Senator Kamala Harris called the results “a travesty of justice.” It is precisely the opposite. It is what was created by our Constitution and 19 prior impeachments of presidents, judges and various federal officials that have been conducted since1798 on. The rules are there, but nothing is set in stone that cannot be changed by 51 votes. The rules were followed, even about the part for no witnesses, and if you don’t like the result, your issue is with the Constitution of the United States, the framers and the rules that have evolved since inception. Name-calling is not helpful nor the way to voice your concerns. It exposes ignorance of history and adds to the disrespect for a system that has worked quite well for over two centuries, and furthermore falls into the same type of behavior we witnessed for showing lack of decorum in the legislative chamber that belongs to the people of the United States.
I believe that the majority of Senators, whether they voted Yea or Nay, acted on their convictions and true conscience. I believe that those who voted to convict felt justified to do so, and those that voted against conviction truly felt this was uncalled for. Even though the vote was almost down the party line, as most of us know who are not naïve, most votes tend to be down party lines because each Senator brings with him, or her, their own set of internal rules that define him/her as a liberal or conservative.
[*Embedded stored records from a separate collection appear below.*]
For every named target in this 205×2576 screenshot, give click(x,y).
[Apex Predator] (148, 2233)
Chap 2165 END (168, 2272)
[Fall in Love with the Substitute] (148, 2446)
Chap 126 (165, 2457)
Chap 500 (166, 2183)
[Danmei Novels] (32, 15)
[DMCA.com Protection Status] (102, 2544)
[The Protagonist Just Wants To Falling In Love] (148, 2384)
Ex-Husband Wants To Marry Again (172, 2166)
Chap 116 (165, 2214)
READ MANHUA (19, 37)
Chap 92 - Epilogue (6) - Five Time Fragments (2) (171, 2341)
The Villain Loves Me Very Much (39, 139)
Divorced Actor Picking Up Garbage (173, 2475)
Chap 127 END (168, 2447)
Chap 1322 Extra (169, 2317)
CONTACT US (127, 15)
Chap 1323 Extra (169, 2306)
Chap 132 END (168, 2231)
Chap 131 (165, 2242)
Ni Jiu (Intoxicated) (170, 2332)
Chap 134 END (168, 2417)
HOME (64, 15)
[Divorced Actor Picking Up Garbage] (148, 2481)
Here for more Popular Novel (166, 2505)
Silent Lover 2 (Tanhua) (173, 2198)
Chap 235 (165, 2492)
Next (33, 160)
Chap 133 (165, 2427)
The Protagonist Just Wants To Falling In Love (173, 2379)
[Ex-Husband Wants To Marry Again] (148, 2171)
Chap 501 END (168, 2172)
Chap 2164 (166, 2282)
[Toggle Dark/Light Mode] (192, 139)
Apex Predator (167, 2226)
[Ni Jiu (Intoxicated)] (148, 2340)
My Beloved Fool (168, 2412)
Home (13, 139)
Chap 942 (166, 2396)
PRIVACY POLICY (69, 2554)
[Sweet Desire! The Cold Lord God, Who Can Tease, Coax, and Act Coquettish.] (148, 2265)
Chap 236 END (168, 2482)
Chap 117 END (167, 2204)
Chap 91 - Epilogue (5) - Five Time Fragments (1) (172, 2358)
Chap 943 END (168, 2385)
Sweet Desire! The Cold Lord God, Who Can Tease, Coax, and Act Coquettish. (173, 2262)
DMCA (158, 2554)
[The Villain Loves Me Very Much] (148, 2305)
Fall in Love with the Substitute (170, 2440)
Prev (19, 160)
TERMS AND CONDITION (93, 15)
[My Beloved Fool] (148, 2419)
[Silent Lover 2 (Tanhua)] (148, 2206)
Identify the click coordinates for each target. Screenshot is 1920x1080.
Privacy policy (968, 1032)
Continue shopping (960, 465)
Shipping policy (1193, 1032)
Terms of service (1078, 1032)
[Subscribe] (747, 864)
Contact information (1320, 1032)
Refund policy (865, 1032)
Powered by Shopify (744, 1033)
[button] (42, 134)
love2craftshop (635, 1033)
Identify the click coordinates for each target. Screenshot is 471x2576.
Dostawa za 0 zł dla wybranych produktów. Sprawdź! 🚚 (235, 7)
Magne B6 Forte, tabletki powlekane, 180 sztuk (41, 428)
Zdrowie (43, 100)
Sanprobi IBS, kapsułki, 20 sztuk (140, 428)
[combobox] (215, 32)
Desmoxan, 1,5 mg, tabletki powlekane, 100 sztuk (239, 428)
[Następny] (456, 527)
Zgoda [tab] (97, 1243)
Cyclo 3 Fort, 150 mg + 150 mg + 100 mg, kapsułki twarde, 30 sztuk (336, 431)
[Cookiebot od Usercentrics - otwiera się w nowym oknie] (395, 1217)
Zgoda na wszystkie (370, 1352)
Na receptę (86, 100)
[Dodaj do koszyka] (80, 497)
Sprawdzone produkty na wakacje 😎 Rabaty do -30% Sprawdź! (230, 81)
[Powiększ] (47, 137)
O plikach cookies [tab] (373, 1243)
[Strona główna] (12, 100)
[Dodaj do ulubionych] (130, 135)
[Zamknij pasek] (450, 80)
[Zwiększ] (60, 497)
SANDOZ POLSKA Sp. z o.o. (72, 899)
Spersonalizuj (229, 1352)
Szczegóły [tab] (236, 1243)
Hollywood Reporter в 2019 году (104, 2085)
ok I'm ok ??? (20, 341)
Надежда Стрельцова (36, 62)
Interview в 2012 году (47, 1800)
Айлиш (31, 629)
The one Senator who split his vote, is in my opinion, more evidence that Senators voted their conscience. Both sides have been spewing their views, clearly and succinctly, from the argument that “the evidence is incontrovertible” from the left to the right’s question, “Where is the crime? Abuse of power to benefit one’s electability is not on any list of impeachable offenses! In fact, if it were, no one could get elected.” As stated by Alan Dershowitz, a recognized constitutional law scholar. Furthermore, precedence in history proves it to be so.
House members who are so intent on conviction for abuse of power have not read the history of Jefferson and Adams. Jefferson, as Adams’ vice president, was so horrified at Adams for what he considered abuse of presidential power that he walked out on Adams and left Washington for Monticello to plot his revenge. The Alien and Sedition Acts gave Adams unprecedented powers to imprison people. Jefferson came back three years later, in an unbelievably bitter campaign, to win the Presidency. Both sides used deceit and slander that makes today’s politics pale in comparison. Jefferson accusing Adams of being a “hideous hermaphroditic criminal character” while it became public knowledge that Jefferson supposedly had lecherous dalliances with slave women at Monticello, something that haunted him the rest of his life. Nevertheless, Jefferson prevailed, he took office March 4, 1801. Had today’s standards for abuse of power prevailed, Adams would have been impeached and convicted. And furthermore, Jefferson would have gone to jail for slander.
Today, neither the Republicans nor Democrats buy each other’s arguments, despite that both sides are very earnest in their beliefs. To get consensus, you would have to have at least some compromise on each other’s arguments. That is just not happening. You would have to be a super cynic or a die-hard fan of Game of Thrones to believe that the majority of the Senators on both sides committed perjury by this vote. Jefferson and Adams were bitter enemies for 12 years but eventually reconciled, remaining friends until they died 5 hours apart on July 4, 1826, a history lesson our Congress should emulate which our country desperately needs and from which it would greatly benefit.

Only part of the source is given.